The Coast Starlight was running later than usual tonight, so I decided that I'd just go home without doing any trainspotting today. But when the #19 bus reached Milwaukie and Bybee, it was only about 17:30 and the online train arrival webpage said it would get into Union Station at 17:50. Hmmm. It only takes about 5 minutes for a passenger train to get from Milwaukie and Powell down to Union Station, and the train tends to blow through Brooklyn Yard at track speed, so if I went down to Westmoreland Park and planted myself on the Bybee Bridge I might be able to see the train from there. At worst, it would be a nice walk home from the park.

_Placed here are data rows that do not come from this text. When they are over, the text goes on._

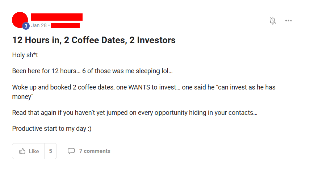The image size is (310, 171).
Task: Click the "Read that again" paragraph
Action: [x=135, y=113]
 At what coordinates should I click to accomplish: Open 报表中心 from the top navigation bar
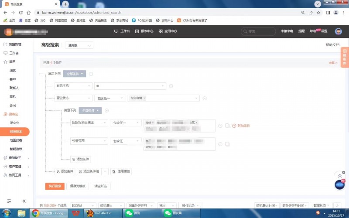(x=144, y=31)
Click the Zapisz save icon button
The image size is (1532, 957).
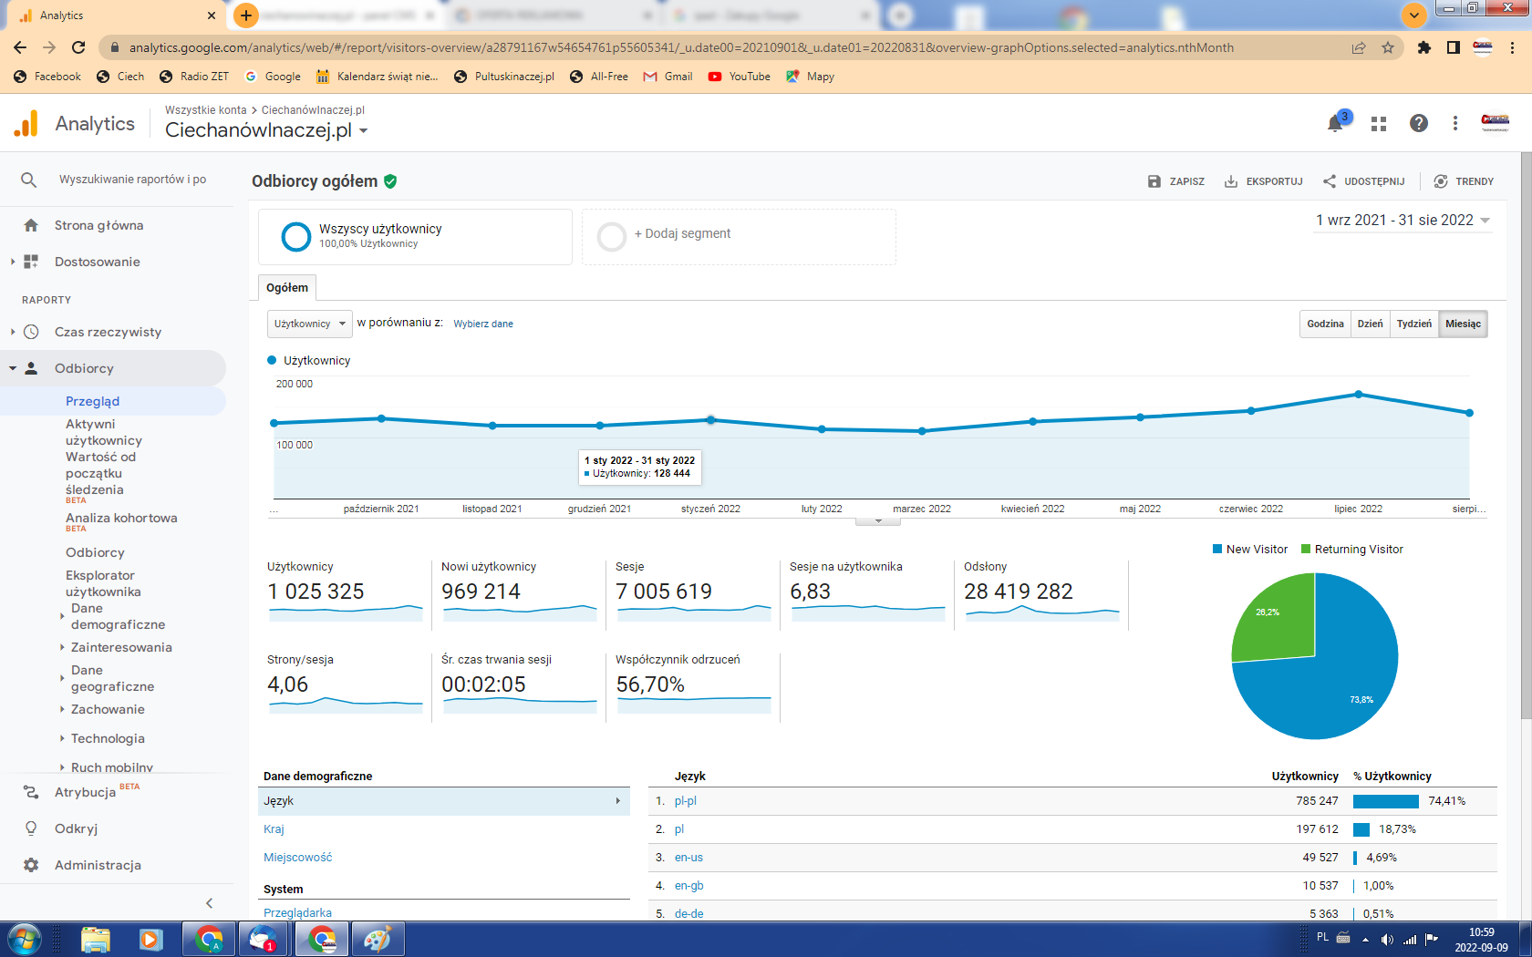point(1175,181)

So I didn't pull the cord for my regular stop, but went down to the Westmoreland Park stop and walked up to the middle of the Bybee Bridge. Red signals to the south of me; good. Green over red to the north of me; good. No trains blocking both mains and the yard lead/departure siding; really good. And it was only 17:35.

Hi ho, silver!

10 minutes of waiting and what should appear but three headlights and eight tiny reindeer. Well, no, not really; it was just the #14 trying its best to make up lost time in a very photogenic fashion:

A twinkie and a F40PH lead the northbound Coast Starlight towards Brooklyn Yard
clickity click!

Comments


Interesting… I’ve never shot from here but the track grade down under that next overpass is quite interesting… definitely a good location for a telesmash.

Aaron B. Hockley Thu Aug 9 22:50:42 2007

It’s not quite as good as you might think, because the Bybee bridge has got a tall mesh fence where it passes over the railroad tracks. I wasn’t working with very high magnification (135mm) but the uncropped photo of the incoming train has a large black smear up in one corner where the mesh clipped the lens.

I’ve tried taking pictures through that fence using the slow telephoto I got when I bought the Pentax, and even though that’s a smaller lens it still clips. I could probably fiddle with my positioning to avoid clipping, but I really didn’t think that I could use those pictures for anything other than warmup (I wanted to get the ¾ths view today because usually I’m so close to the track that all you see is the Eng!)

David Parsons Thu Aug 9 23:05:30 2007

The first picture – the one that doesn’t link to larger image – looks like there is a mount of dirk in front of the train and the track jogs and stops.

Obviously an illusion. but it is funny to consider.